5 thoughts on “Maybe You Can Blame Your Parents

  1. It will be interesting to see if there’s an emerging person or theme in my fiction…IF I ever get to WRITE fiction again. 😦

    Prostitutes, eh? I wonder what psychology might say about that. Interesting.

    1. But you have written fiction. Can you think of any particular type that has shown up in several different pieces?

      Well, my 5-cent pop psychology theory would guess that having been raised to be obsessively good, there is something intriguing about those who are especially bad. That whole good girl/bad girl thing. Or something.

  2. Good questions… A lot of indecisive characters. Characters who wait for things to happen. Who— Well, actually I’m not sure about that. It may be that I’m aware of such characters — because they need to be changed or eliminated — so they seem to be everywhere.

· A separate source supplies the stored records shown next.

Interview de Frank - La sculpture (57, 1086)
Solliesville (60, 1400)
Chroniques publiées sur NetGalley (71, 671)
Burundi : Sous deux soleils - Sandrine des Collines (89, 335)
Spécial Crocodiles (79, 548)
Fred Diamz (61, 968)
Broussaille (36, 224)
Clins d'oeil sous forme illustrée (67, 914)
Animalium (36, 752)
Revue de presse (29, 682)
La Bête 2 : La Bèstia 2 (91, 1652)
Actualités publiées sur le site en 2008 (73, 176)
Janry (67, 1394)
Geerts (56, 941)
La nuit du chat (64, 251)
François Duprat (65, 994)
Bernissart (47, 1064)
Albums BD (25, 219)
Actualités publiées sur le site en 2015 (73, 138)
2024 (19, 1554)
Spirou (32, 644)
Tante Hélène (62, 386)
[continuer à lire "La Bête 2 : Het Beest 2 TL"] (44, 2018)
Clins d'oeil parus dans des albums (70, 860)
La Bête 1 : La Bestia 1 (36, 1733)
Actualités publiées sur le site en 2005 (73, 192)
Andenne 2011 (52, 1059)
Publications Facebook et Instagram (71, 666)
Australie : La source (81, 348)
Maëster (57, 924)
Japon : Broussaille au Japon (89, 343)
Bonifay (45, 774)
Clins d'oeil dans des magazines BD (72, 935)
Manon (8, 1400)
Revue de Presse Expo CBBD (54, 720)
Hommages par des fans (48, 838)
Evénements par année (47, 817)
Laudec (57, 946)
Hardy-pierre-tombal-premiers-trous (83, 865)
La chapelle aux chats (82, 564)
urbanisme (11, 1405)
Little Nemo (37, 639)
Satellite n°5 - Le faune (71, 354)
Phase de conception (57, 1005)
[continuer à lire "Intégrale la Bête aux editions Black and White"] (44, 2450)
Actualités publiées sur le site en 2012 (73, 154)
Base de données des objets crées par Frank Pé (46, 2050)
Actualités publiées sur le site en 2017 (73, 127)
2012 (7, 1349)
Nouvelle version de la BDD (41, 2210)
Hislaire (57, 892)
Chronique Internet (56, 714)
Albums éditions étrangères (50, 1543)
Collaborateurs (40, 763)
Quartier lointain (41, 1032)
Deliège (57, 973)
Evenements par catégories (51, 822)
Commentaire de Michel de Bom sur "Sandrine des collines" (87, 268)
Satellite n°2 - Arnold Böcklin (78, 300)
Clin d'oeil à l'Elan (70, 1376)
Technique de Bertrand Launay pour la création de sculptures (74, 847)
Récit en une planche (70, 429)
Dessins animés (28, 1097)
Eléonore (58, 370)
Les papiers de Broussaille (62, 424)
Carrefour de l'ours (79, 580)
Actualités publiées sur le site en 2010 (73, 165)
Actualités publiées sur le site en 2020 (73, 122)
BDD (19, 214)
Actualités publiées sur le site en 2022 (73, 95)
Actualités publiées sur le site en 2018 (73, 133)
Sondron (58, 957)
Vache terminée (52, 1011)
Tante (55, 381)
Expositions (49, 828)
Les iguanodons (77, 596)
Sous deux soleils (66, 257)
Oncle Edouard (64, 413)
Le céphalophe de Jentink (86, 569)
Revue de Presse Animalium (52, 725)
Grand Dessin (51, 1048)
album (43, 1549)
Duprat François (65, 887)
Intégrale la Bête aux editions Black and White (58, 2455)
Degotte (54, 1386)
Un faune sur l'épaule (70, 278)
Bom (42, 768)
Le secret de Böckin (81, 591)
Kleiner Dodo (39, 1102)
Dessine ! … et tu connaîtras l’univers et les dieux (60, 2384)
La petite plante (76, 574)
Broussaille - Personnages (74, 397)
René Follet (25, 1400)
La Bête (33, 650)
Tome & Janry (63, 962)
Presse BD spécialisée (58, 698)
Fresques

    I’m very conscious that all the WIP’s main characters are white. I’m leery of trying to cast the story with a ‘Dirty Dozen’ approach: a couple whites, a couple blacks, a Chinese woman, etc. But at the same time part of thinks, Come on — ALL white? Is that realistic?

    Like I said, good questions. Just wish I didn’t have to think about them! 🙂

    1. I like to think that some of my characters could be of any group a casting director wanted. Sometimes a character has a definite characteristic—-like blond hair—-but I try to leave a few characters open to whatever the reader might think. This is surely the coward way. But why should any reader assume a character is white if they aren’t told?

      All white would be realistic in some situations, but yes, you don’t want to seem like you’re ticking boxes.

      Often I don’t want to think about my own questions…just so you know.

      1. Often I don’t want to think about my own questions.

        Now, that made me laugh.

        I don’t ever explicitly describe any of the characters as white, but X may have a “ruddy tan” and Y, “hair the color of sand.” Pretty unambiguous clues. My internal justification, or maybe rationalization, for this is that most of the characters are WW2-era old guys, in a Philadelphia suburban area not noted for its cosmopolitanism. (A very liberal area, it’s true, but even north of the Mason-Dixon line, even in the late 1980s, people unconsciously “kept to their own kind” unless circumstances arranged things otherwise.) It didn’t HAVE to be set there, except (in my head) it always WAS, and I was darned if I was going to do a forced relocation just to force a re-characterization I wouldn’t be comfortable with.